Specialist Gordon Armstrong was responsible for the Atom's patented suspension design. At the front two short, parallel trailing arms were fitted with coil springs. At the rear a Salisbury live axle with semi-elliptic springs was fitted. This was a first for a British vehicle for the particularly sturdy axle, which would soon receive near legendary status for its durability on the army Jeeps. Hydraulic lever-arm dampers and hydraulic drum brakes were fitted on all four corners.
Carried over from the existing Aston Martin models was the two-litre, four-cylinder engine. Equipped with twin overhead camshafts, it was good for around 110 bhp. The exotic engine, however, would ultimately be to expensive for use in a potential production model, so Hill also developed push-rod straight four, which would be mounted in the car in 1944. Regardless of the engine used, the Atom was equipped with a Cotal pre-selector gearbox with four forward gears.

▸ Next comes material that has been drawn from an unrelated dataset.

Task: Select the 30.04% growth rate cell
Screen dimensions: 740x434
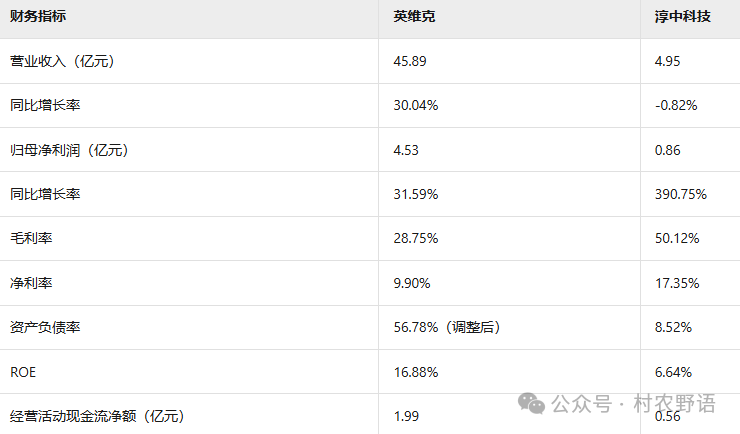Action: point(416,105)
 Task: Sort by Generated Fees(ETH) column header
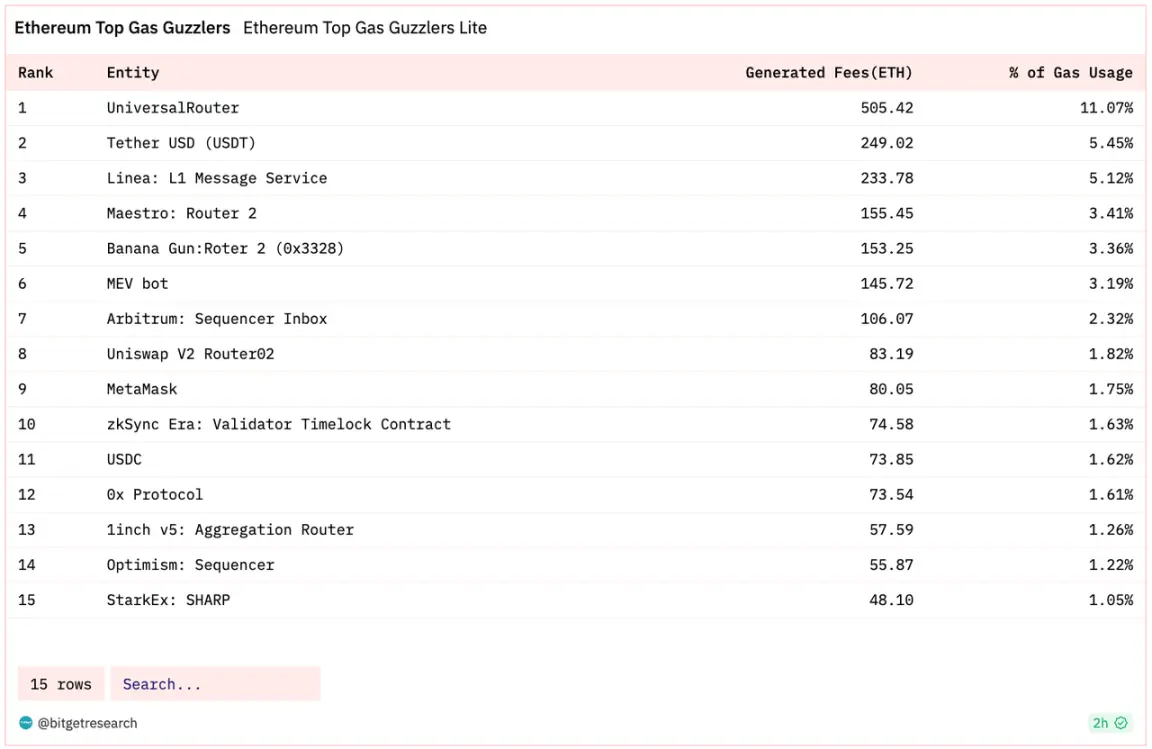[x=829, y=72]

In keeping with the Atom's underpinnings, the body was also of a cutting edge design. The lines followed experiments with aerodynamic shapes as seen on the interestingly styled Type C Speed Model. Thoroughly modern, the slippery Atom body featured integral front and rear fenders and no running boards. The aluminium panels were mounted on a small diameter steel tubular frame, not unlike the Superleggera construction method used by Touring of Milan.
Upon completion late in 1939, the Atom was extensively tested and received a very warm welcome in the British press. With the original still fitted, it achieved a top speed of nearly 100 mph despite running on low-quality, Wartime fuel. During the War, Aston Martin produced aircraft parts and development of the car ground to a halt but it was used extensively by Gordon Sutherland himself. He is believed to have clocked over 100,000 miles on the Atom himself before the end of the War.

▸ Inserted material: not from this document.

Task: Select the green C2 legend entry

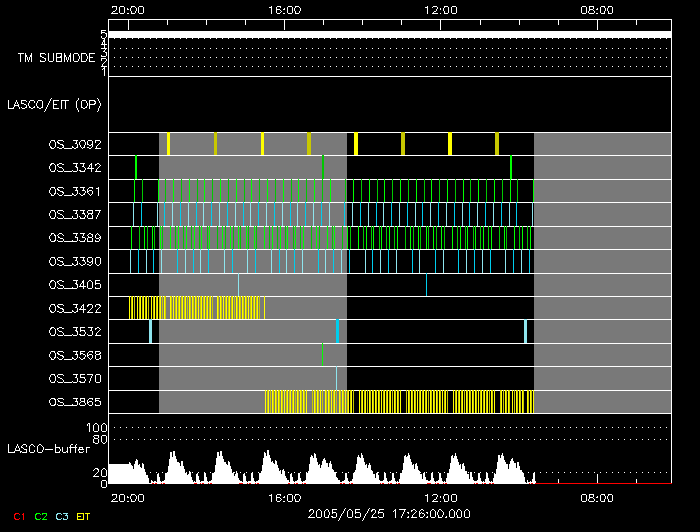Action: point(40,516)
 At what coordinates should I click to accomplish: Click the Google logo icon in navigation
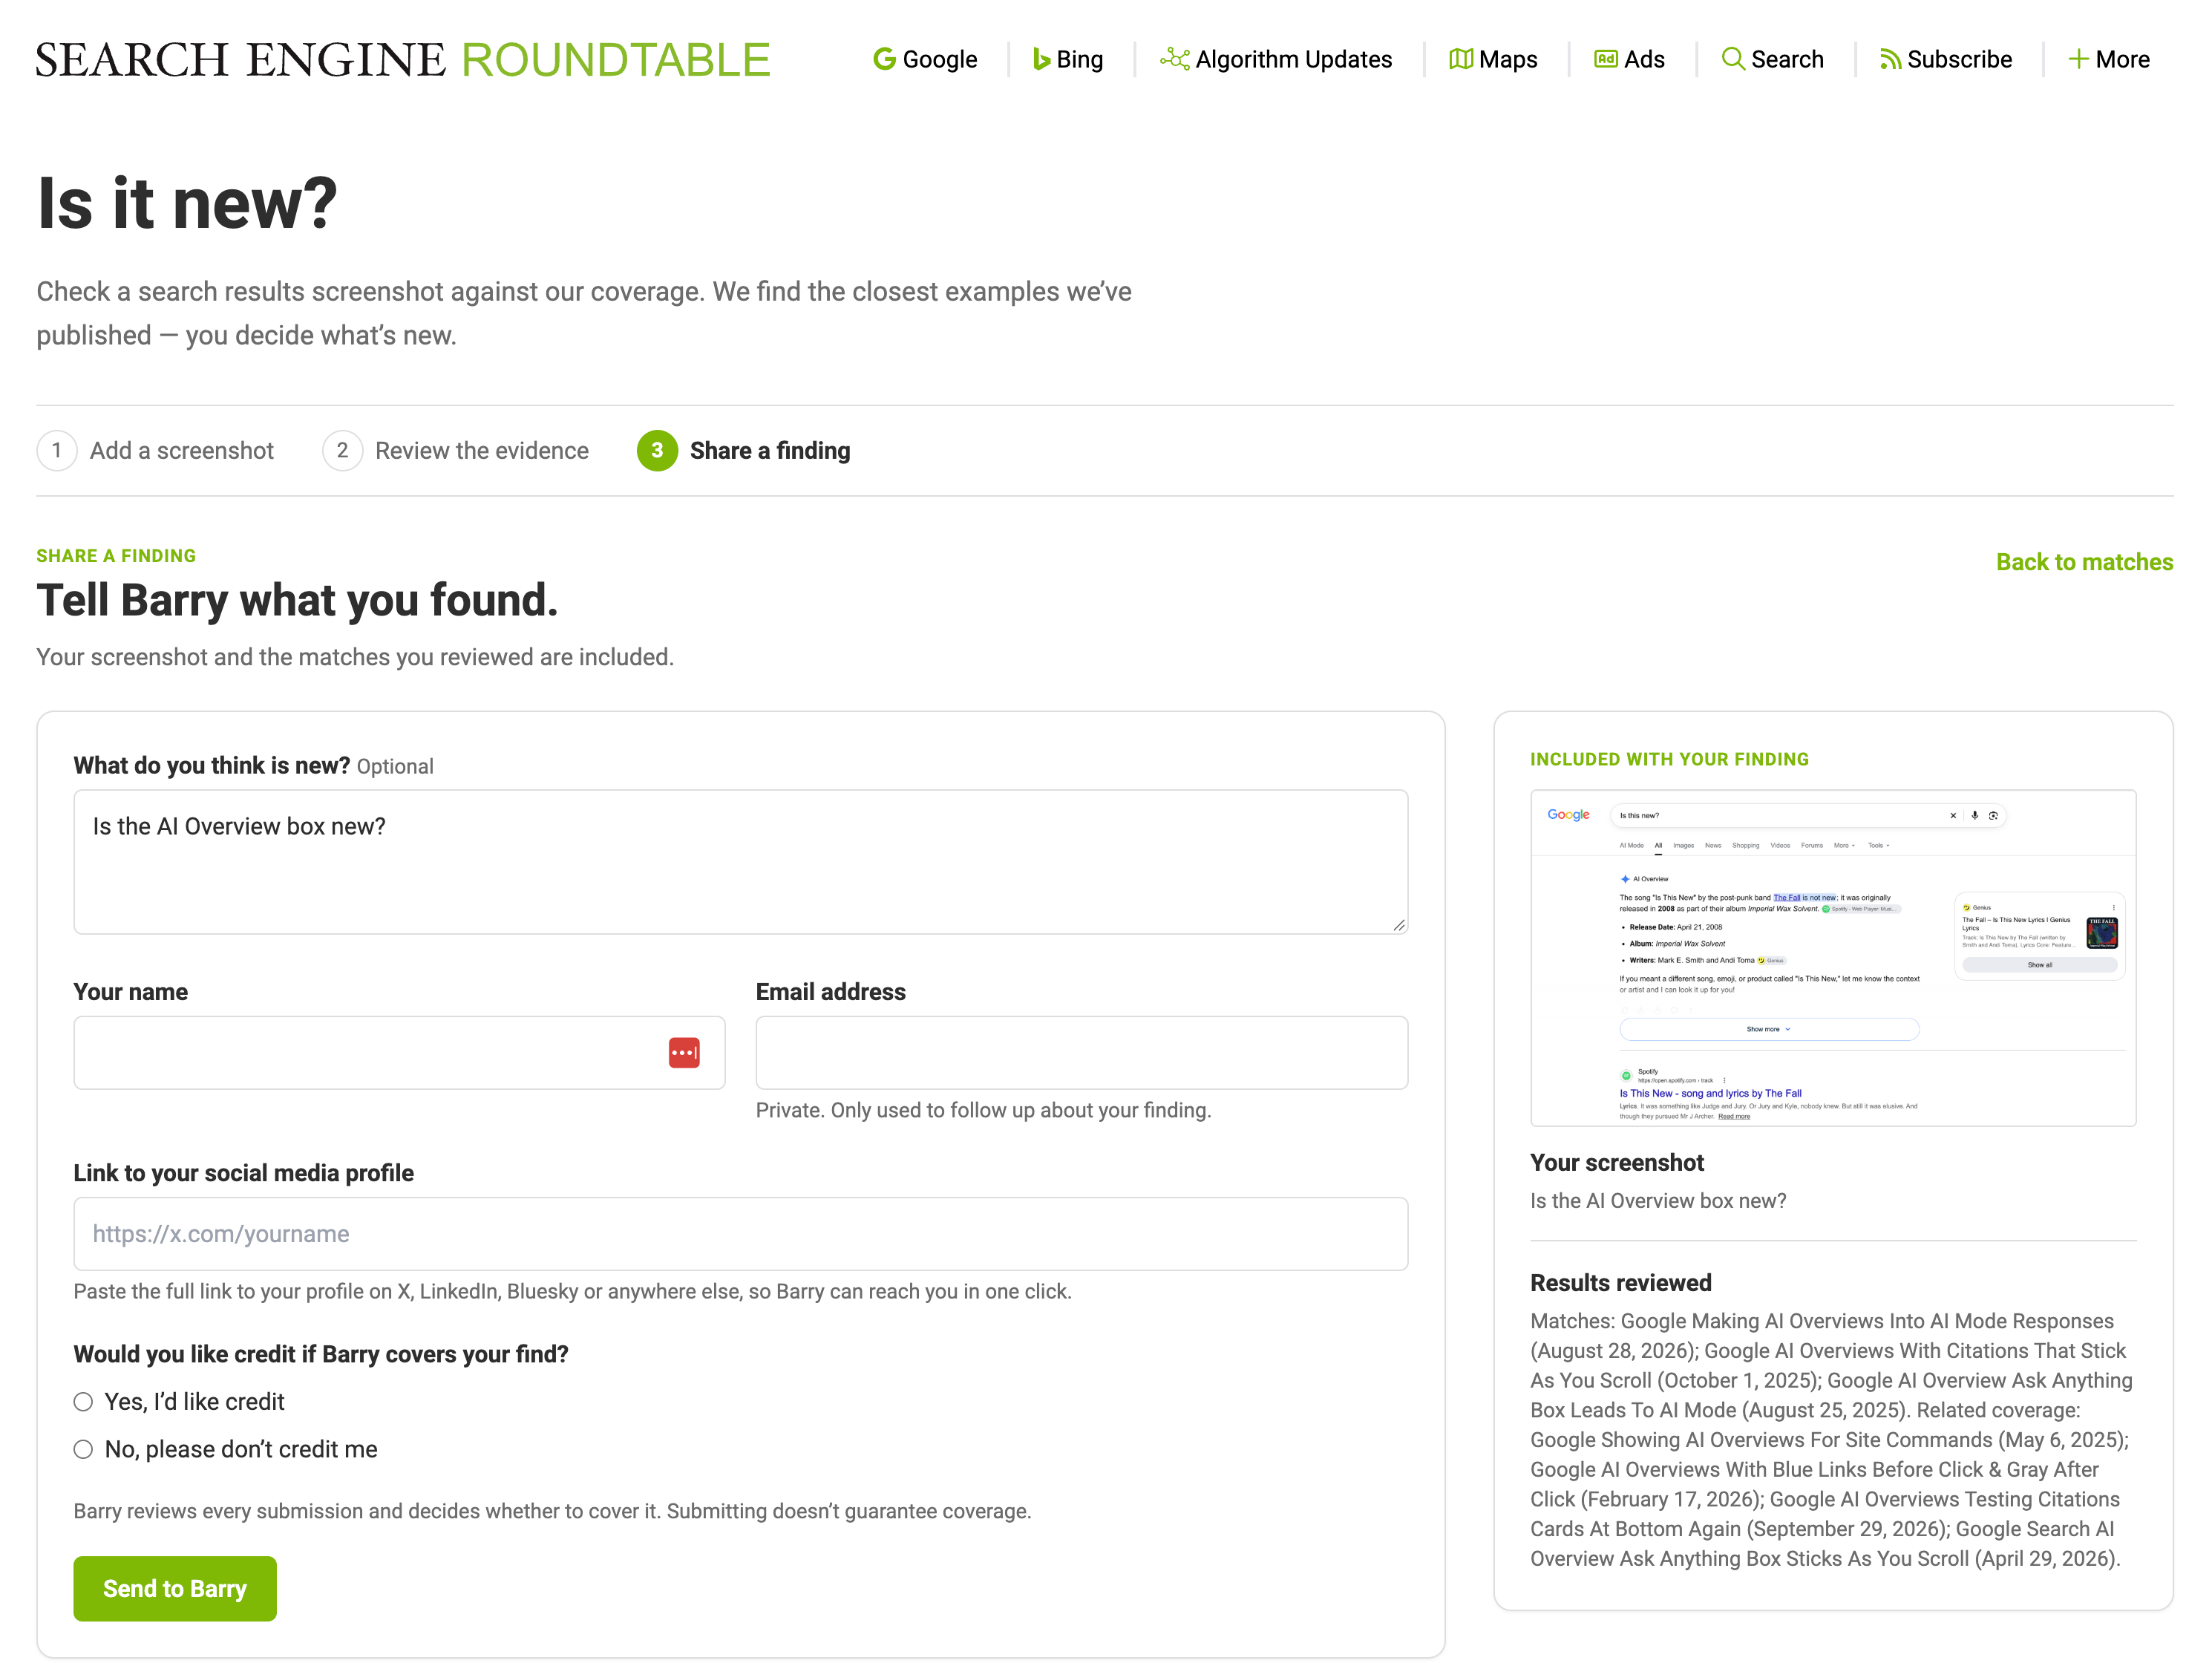884,59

Although Sutherland had ambitious plans to further develop the Atom, he offered Aston Martin literally in a 'For Sale' ad shortly after the War. David Brown answered the ad and as mentioned before, driving the Atom convinced him to acquire the company. He did not follow up with a production version of the Atom but the chassis and engine were used in the first post-War model, which immediately won the 1948 Spa 24 Hours outright. The chassis design would go to form the basis for the DB2 produced until the late 1950s.

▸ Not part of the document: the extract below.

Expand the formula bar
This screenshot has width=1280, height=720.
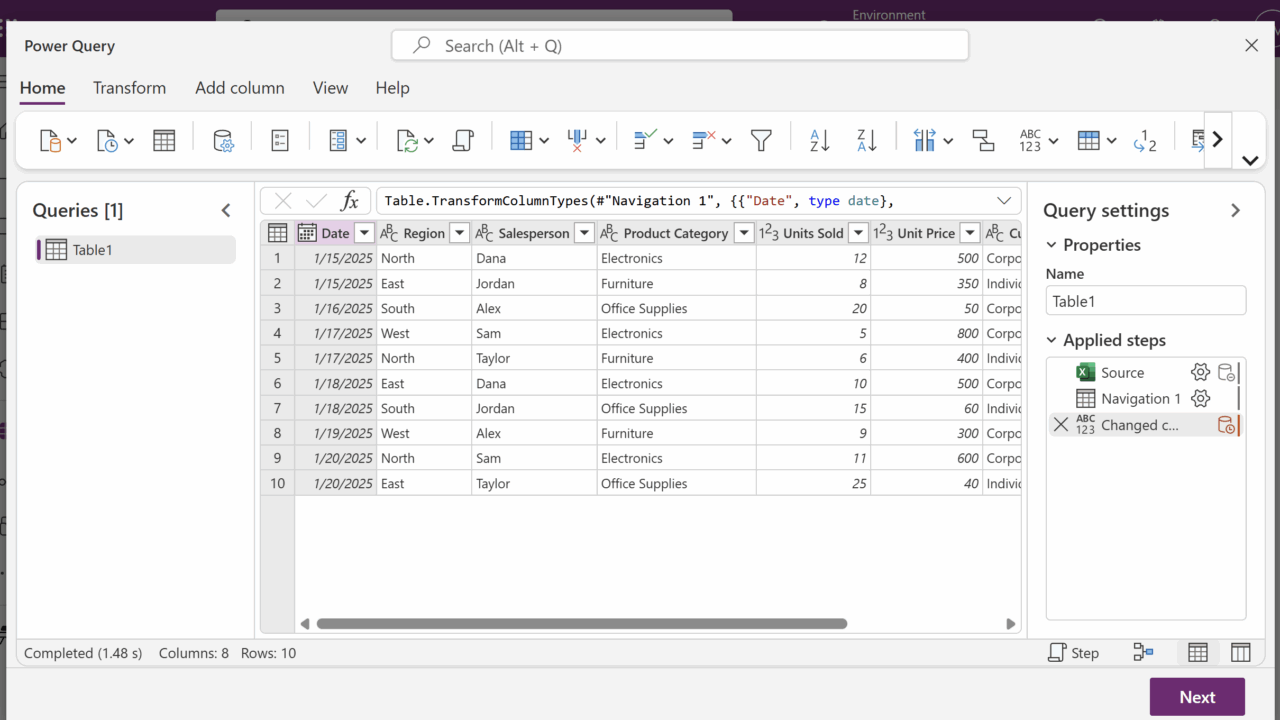(1004, 201)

David Brown did not retain the Atom for very long and this very important British motor car eventually ended up in French hands during the mid-1960s. During this period, it was displayed on occasion in the Chatellerault Musée de l'Automobile and also in the official Le Mans museum. In 1985, it was acquired, sight unseen, by Aston Martin enthusiast Dr. Thomas Rollason and repatriated to the United Kingdom.
During the following years, it was sympathetically restored to its 1946 specification with insights of Gordon Sutherland himself. By that time, it had covered over 250,000 miles. Since the restoration, the Atom has been a welcome guest at many of the major shows, notably winning a class award at Pebble Beach and Goodwood.